● What is expected
Begin at the first line below and copy each line exactly, ending with the line where "You are a computer-use agent. Screen dimensions: 414x267" appears.

[Items from a data source]
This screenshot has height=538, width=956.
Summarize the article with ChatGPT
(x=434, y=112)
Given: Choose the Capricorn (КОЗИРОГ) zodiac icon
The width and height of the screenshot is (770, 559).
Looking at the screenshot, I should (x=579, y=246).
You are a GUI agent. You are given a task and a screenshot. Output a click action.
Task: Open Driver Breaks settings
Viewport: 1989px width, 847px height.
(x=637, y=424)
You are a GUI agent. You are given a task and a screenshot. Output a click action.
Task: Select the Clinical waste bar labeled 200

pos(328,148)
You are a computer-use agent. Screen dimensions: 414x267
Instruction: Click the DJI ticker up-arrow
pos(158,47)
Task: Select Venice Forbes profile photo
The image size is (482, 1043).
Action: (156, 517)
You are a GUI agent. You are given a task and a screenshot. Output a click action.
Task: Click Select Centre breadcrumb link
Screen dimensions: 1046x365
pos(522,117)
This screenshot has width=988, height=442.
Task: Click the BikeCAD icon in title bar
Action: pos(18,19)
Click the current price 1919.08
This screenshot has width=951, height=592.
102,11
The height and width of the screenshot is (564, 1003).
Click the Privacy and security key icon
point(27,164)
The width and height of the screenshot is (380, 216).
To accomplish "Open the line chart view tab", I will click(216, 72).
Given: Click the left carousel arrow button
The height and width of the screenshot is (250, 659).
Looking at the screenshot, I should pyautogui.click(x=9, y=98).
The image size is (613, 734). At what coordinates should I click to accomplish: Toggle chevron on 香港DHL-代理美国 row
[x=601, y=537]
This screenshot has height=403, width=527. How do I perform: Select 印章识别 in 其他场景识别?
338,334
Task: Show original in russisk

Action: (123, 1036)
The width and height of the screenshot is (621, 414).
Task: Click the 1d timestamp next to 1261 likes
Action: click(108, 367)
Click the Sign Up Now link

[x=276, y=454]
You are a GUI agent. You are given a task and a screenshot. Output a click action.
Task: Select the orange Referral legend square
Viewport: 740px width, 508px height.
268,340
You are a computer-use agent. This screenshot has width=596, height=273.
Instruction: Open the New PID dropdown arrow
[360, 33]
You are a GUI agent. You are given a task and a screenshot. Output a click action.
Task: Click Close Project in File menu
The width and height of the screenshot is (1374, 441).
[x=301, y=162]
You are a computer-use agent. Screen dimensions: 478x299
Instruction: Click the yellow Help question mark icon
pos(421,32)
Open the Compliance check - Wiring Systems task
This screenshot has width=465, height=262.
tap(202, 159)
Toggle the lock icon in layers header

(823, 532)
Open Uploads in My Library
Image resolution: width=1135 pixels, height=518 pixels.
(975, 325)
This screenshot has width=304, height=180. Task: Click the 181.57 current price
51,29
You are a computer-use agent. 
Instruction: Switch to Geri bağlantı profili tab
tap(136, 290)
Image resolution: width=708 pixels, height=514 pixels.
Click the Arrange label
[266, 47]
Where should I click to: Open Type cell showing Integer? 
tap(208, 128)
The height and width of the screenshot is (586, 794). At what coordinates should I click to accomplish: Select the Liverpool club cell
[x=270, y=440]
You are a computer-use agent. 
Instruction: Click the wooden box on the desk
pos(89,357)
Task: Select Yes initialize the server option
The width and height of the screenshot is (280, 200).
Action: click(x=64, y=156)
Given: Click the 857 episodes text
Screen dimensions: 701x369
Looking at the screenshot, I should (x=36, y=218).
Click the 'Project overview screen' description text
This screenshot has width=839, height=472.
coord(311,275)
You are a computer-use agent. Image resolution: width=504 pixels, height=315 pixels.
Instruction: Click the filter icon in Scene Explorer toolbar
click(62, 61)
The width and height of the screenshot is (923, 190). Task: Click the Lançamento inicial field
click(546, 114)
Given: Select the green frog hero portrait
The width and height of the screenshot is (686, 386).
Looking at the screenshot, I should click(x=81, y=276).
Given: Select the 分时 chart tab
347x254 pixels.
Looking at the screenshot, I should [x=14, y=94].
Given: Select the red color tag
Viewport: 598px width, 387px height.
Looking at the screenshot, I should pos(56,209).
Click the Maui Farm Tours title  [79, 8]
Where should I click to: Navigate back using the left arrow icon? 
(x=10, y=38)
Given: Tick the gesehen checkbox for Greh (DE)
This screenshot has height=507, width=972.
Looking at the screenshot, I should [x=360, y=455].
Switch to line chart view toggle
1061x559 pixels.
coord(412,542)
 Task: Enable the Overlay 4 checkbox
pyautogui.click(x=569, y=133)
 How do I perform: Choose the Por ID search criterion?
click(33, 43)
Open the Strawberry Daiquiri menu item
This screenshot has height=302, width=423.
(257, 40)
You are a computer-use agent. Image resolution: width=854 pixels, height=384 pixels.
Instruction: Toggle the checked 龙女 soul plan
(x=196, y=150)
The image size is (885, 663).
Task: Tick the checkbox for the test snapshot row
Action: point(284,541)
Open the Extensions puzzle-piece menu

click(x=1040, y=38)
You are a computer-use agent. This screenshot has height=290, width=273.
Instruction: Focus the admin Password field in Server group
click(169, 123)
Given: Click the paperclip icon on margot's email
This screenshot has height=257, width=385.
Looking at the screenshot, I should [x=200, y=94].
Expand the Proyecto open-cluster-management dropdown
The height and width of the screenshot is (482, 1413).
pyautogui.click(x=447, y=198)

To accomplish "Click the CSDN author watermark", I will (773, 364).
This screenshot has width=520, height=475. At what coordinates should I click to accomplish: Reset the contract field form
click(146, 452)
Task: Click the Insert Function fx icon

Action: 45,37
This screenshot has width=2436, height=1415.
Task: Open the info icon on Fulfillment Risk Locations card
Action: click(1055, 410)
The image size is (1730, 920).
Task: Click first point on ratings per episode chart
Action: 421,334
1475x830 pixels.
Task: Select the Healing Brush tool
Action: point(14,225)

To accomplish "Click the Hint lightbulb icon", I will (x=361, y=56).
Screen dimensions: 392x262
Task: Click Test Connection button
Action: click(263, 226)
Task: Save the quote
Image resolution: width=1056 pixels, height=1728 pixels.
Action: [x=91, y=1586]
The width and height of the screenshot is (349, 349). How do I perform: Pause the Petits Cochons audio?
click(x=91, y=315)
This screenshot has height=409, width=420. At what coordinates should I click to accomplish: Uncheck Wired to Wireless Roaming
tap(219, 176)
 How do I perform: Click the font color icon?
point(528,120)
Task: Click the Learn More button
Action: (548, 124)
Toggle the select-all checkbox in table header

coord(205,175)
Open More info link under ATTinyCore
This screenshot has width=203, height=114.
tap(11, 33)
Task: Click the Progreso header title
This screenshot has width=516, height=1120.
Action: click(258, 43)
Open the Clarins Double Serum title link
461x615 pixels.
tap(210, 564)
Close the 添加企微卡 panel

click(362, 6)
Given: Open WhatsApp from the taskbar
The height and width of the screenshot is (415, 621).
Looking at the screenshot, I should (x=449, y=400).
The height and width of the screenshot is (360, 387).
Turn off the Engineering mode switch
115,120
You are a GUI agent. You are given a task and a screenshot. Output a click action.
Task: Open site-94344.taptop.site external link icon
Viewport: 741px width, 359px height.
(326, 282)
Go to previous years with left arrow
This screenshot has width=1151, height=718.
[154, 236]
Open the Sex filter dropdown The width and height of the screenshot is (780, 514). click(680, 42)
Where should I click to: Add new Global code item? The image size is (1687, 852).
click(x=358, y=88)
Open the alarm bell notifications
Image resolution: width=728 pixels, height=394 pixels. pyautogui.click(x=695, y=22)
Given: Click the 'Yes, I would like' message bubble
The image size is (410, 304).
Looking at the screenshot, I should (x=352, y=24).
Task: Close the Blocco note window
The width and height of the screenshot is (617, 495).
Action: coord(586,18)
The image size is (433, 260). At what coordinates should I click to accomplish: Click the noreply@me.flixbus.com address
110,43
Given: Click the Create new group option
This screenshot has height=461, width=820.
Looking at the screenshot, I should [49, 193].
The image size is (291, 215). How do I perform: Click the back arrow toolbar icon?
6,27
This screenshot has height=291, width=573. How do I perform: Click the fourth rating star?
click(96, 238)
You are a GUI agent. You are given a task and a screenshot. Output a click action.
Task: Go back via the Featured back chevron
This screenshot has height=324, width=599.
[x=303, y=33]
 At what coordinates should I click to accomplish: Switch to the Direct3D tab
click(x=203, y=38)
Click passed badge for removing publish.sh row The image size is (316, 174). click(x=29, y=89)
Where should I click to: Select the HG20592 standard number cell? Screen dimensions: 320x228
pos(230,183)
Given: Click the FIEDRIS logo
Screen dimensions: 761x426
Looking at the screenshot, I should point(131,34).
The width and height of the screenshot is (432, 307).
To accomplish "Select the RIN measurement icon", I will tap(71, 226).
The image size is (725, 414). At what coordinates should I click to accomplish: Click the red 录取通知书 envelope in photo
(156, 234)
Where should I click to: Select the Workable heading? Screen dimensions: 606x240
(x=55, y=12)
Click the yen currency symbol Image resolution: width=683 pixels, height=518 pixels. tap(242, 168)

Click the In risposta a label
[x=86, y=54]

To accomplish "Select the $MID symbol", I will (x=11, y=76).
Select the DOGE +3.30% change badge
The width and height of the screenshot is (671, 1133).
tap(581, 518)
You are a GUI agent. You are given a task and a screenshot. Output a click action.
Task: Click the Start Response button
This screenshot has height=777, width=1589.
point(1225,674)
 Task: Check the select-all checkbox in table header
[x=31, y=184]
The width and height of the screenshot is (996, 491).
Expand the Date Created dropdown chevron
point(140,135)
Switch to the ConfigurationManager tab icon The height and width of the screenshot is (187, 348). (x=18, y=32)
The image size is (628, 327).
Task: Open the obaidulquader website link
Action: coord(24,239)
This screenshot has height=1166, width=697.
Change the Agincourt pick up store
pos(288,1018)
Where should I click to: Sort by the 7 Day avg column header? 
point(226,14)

● Finished exercise
This screenshot has height=538, width=956.
Summarize the article with ChatGPT
(x=434, y=112)
Given: Choose the Capricorn (КОЗИРОГ) zodiac icon
The width and height of the screenshot is (770, 559).
Looking at the screenshot, I should (x=579, y=246).
You are a GUI agent. You are given a task and a screenshot. Output a click action.
Task: Open Driver Breaks settings
Viewport: 1989px width, 847px height.
(x=637, y=424)
You are a GUI agent. You are given a task and a screenshot. Output a click action.
Task: Select the Clinical waste bar labeled 200

pos(328,148)
You are a computer-use agent. Screen dimensions: 414x267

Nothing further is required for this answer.